=== RECORDED DATA ===

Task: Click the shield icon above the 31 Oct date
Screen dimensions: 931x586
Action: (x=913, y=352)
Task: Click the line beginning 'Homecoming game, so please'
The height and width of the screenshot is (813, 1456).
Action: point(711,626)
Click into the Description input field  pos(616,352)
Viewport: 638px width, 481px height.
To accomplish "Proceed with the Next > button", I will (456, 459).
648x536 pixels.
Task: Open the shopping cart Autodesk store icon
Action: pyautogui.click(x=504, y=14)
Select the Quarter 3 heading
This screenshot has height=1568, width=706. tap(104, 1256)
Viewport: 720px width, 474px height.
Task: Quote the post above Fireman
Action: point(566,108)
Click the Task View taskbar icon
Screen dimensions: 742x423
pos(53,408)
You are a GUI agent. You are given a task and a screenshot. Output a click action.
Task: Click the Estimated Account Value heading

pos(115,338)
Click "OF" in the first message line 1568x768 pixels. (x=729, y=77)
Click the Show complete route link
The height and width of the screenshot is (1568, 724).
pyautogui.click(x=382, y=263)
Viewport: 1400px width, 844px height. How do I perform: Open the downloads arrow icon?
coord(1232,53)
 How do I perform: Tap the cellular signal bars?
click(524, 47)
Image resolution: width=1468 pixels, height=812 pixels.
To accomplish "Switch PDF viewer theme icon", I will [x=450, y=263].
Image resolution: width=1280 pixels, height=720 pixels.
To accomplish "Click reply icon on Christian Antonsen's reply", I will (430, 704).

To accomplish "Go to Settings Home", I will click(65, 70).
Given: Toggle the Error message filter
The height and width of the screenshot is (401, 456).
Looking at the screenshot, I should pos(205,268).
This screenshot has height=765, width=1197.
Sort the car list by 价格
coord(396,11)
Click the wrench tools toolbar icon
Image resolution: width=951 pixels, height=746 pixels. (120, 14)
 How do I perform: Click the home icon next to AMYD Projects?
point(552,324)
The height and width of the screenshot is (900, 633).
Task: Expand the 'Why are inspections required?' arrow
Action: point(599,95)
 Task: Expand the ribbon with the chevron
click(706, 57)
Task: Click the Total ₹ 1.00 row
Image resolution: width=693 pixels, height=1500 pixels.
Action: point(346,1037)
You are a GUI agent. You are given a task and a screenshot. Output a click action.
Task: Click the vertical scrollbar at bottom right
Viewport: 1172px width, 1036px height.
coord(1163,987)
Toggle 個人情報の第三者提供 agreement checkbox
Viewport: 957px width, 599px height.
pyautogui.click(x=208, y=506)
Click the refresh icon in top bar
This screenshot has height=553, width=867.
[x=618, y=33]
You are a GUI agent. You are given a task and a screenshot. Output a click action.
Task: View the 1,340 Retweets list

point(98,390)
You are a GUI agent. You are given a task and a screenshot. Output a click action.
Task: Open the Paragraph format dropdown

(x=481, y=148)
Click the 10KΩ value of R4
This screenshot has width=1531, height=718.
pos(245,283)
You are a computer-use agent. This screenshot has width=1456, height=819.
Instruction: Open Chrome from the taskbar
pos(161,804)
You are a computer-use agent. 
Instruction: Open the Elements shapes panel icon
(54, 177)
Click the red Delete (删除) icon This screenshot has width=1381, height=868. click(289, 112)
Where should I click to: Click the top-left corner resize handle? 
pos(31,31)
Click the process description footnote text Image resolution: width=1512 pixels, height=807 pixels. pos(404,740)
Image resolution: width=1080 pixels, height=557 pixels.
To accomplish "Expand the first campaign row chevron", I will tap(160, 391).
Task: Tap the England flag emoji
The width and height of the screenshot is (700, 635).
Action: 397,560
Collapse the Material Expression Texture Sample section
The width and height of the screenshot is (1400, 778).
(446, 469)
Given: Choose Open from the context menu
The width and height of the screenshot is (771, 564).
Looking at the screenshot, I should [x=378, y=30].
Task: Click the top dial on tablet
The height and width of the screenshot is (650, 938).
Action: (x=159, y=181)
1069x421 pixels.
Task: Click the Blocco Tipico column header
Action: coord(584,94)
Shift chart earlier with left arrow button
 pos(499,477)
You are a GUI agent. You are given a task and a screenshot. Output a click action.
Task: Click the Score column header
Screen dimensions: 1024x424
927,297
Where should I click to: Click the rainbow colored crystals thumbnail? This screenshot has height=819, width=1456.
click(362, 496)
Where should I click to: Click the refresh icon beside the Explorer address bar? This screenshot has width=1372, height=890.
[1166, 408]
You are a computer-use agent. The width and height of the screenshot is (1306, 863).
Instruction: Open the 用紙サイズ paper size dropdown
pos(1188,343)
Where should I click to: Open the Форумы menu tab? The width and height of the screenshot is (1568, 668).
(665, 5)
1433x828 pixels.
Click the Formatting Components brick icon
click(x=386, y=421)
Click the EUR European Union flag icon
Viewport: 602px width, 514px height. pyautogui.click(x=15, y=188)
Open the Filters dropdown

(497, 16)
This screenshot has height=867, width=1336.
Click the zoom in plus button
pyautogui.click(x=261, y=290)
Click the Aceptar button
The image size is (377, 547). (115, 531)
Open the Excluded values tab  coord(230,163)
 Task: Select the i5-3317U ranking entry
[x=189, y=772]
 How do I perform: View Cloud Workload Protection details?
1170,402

===

Reproduce the listing above line for line, verbatim, from the first line through the last.

_RESPONSE TO THE TASK_
Task: Click the shield icon above the 31 Oct date
Screen dimensions: 931x586
Action: (x=913, y=352)
Task: Click the line beginning 'Homecoming game, so please'
The height and width of the screenshot is (813, 1456).
Action: point(711,626)
Click into the Description input field  pos(616,352)
Viewport: 638px width, 481px height.
To accomplish "Proceed with the Next > button", I will (456, 459).
648x536 pixels.
Task: Open the shopping cart Autodesk store icon
Action: pyautogui.click(x=504, y=14)
Select the Quarter 3 heading
This screenshot has height=1568, width=706. tap(104, 1256)
Viewport: 720px width, 474px height.
Task: Quote the post above Fireman
Action: point(566,108)
Click the Task View taskbar icon
Screen dimensions: 742x423
pos(53,408)
You are a GUI agent. You are given a task and a screenshot. Output a click action.
Task: Click the Estimated Account Value heading

pos(115,338)
Click "OF" in the first message line 1568x768 pixels. (x=729, y=77)
Click the Show complete route link
The height and width of the screenshot is (1568, 724).
pyautogui.click(x=382, y=263)
Viewport: 1400px width, 844px height. How do I perform: Open the downloads arrow icon?
coord(1232,53)
 How do I perform: Tap the cellular signal bars?
click(524, 47)
Image resolution: width=1468 pixels, height=812 pixels.
To accomplish "Switch PDF viewer theme icon", I will [x=450, y=263].
Image resolution: width=1280 pixels, height=720 pixels.
To accomplish "Click reply icon on Christian Antonsen's reply", I will (430, 704).

To accomplish "Go to Settings Home", I will click(65, 70).
Given: Toggle the Error message filter
The height and width of the screenshot is (401, 456).
Looking at the screenshot, I should pos(205,268).
This screenshot has height=765, width=1197.
Sort the car list by 价格
coord(396,11)
Click the wrench tools toolbar icon
Image resolution: width=951 pixels, height=746 pixels. (120, 14)
 How do I perform: Click the home icon next to AMYD Projects?
point(552,324)
The height and width of the screenshot is (900, 633).
Task: Expand the 'Why are inspections required?' arrow
Action: point(599,95)
 Task: Expand the ribbon with the chevron
click(706, 57)
Task: Click the Total ₹ 1.00 row
Image resolution: width=693 pixels, height=1500 pixels.
Action: point(346,1037)
You are a GUI agent. You are given a task and a screenshot. Output a click action.
Task: Click the vertical scrollbar at bottom right
Viewport: 1172px width, 1036px height.
coord(1163,987)
Toggle 個人情報の第三者提供 agreement checkbox
Viewport: 957px width, 599px height.
pyautogui.click(x=208, y=506)
Click the refresh icon in top bar
This screenshot has height=553, width=867.
[x=618, y=33]
You are a GUI agent. You are given a task and a screenshot. Output a click action.
Task: View the 1,340 Retweets list

point(98,390)
You are a GUI agent. You are given a task and a screenshot. Output a click action.
Task: Open the Paragraph format dropdown

(x=481, y=148)
Click the 10KΩ value of R4
This screenshot has width=1531, height=718.
pos(245,283)
You are a computer-use agent. This screenshot has width=1456, height=819.
Instruction: Open Chrome from the taskbar
pos(161,804)
You are a computer-use agent. 
Instruction: Open the Elements shapes panel icon
(54, 177)
Click the red Delete (删除) icon This screenshot has width=1381, height=868. click(289, 112)
Where should I click to: Click the top-left corner resize handle? 
pos(31,31)
Click the process description footnote text Image resolution: width=1512 pixels, height=807 pixels. pos(404,740)
Image resolution: width=1080 pixels, height=557 pixels.
To accomplish "Expand the first campaign row chevron", I will tap(160, 391).
Task: Tap the England flag emoji
The width and height of the screenshot is (700, 635).
Action: 397,560
Collapse the Material Expression Texture Sample section
The width and height of the screenshot is (1400, 778).
(446, 469)
Given: Choose Open from the context menu
The width and height of the screenshot is (771, 564).
Looking at the screenshot, I should [x=378, y=30].
Task: Click the top dial on tablet
The height and width of the screenshot is (650, 938).
Action: (x=159, y=181)
1069x421 pixels.
Task: Click the Blocco Tipico column header
Action: coord(584,94)
Shift chart earlier with left arrow button
 pos(499,477)
You are a GUI agent. You are given a task and a screenshot. Output a click action.
Task: Click the Score column header
Screen dimensions: 1024x424
927,297
Where should I click to: Click the rainbow colored crystals thumbnail? This screenshot has height=819, width=1456.
click(362, 496)
Where should I click to: Click the refresh icon beside the Explorer address bar? This screenshot has width=1372, height=890.
[1166, 408]
You are a computer-use agent. The width and height of the screenshot is (1306, 863).
Instruction: Open the 用紙サイズ paper size dropdown
pos(1188,343)
Where should I click to: Open the Форумы menu tab? The width and height of the screenshot is (1568, 668).
(665, 5)
1433x828 pixels.
Click the Formatting Components brick icon
click(x=386, y=421)
Click the EUR European Union flag icon
Viewport: 602px width, 514px height. pyautogui.click(x=15, y=188)
Open the Filters dropdown

(497, 16)
This screenshot has height=867, width=1336.
Click the zoom in plus button
pyautogui.click(x=261, y=290)
Click the Aceptar button
The image size is (377, 547). (115, 531)
Open the Excluded values tab  coord(230,163)
 Task: Select the i5-3317U ranking entry
[x=189, y=772]
 How do I perform: View Cloud Workload Protection details?
1170,402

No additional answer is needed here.